GIVEN TASK: State how many lines in the data below contain the string "Screen", giving only the number. Case matters.

PROVIDED RECORDS:
----------------------------------------

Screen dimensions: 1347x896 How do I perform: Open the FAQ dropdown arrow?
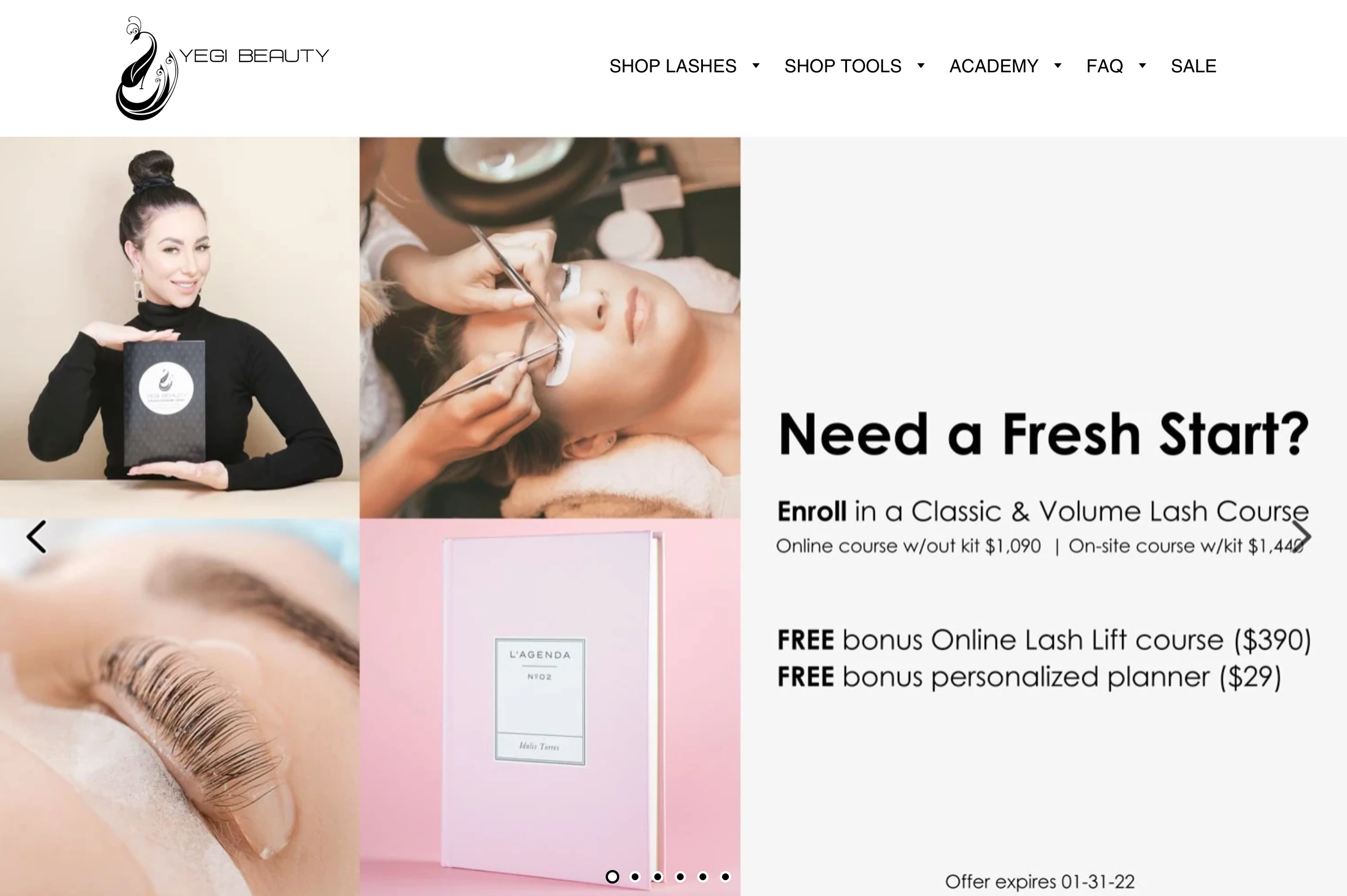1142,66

----------------------------------------

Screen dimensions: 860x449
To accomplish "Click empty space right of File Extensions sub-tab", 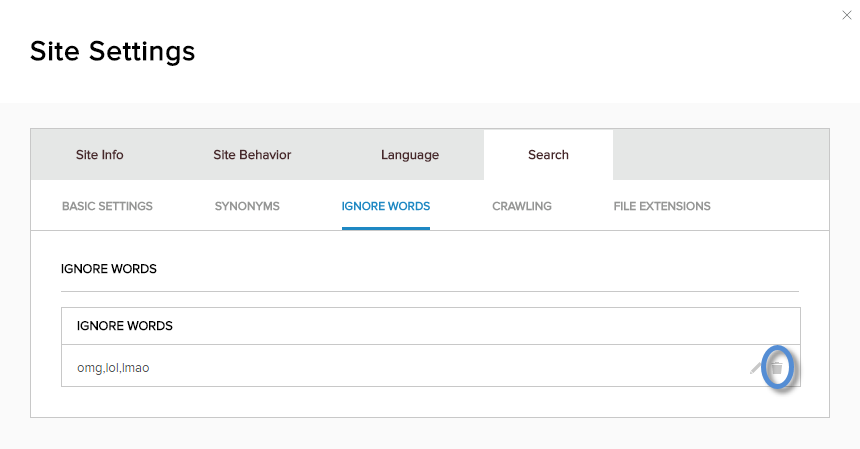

----------------------------------------

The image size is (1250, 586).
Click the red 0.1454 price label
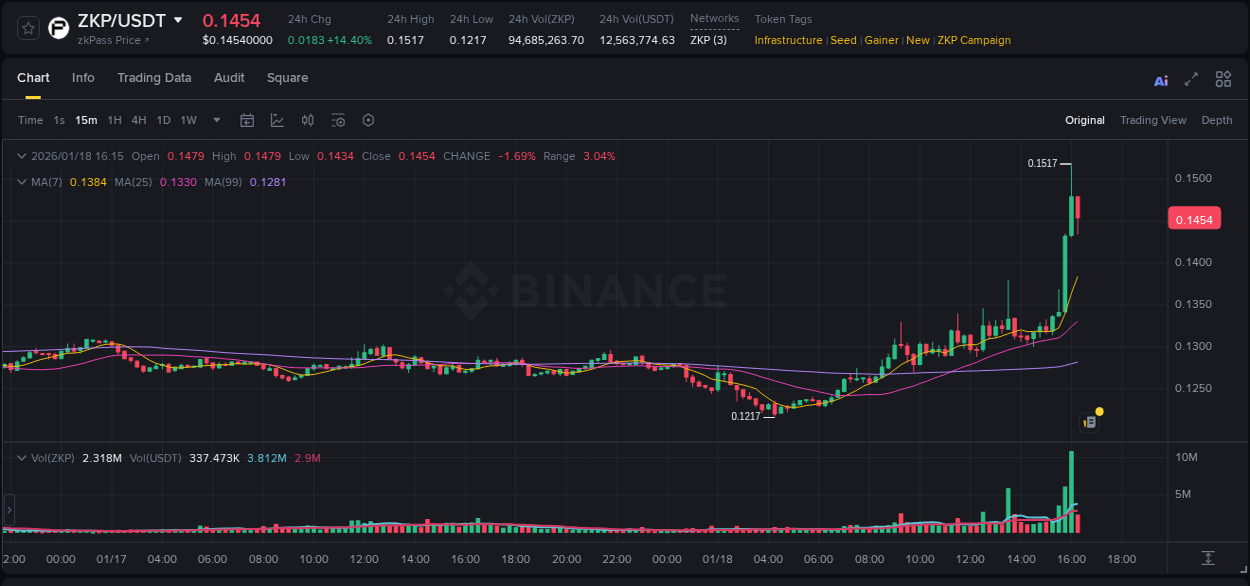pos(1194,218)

----------------------------------------

RESPONSE TO THE TASK: 2